Records to process
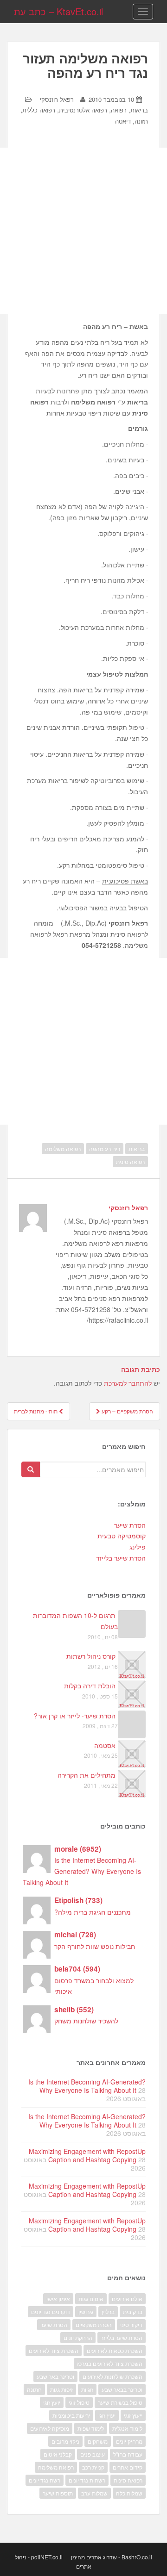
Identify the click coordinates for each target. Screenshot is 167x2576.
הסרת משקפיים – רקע (126, 1411)
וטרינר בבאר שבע (122, 2389)
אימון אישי (58, 2298)
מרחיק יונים (129, 2441)
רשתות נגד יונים (87, 2480)
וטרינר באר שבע (55, 2376)
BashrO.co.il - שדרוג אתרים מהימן (111, 2557)
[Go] (30, 1469)
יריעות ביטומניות (71, 2415)
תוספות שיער (58, 2493)
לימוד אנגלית (127, 2428)
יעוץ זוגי (107, 2415)
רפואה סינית (130, 1161)
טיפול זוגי (79, 2402)
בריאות (136, 1148)
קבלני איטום (58, 2454)
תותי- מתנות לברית (36, 1411)
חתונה (34, 2389)
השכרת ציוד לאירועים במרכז (109, 2363)
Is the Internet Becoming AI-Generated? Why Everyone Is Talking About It (82, 1871)
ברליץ (108, 2311)
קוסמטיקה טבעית (121, 1535)
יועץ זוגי (51, 2402)
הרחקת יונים (78, 2337)
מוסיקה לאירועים (49, 2428)
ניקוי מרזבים (65, 2441)
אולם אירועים (127, 2298)
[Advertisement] (83, 231)
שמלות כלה (129, 2493)
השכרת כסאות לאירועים (114, 2350)
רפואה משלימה (63, 1148)
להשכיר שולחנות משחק (86, 2020)
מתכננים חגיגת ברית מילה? (92, 1911)
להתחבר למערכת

Task requirements
State the number of lines in this listing that contain the string "לאירועים", and add nothing else.

Expected output
3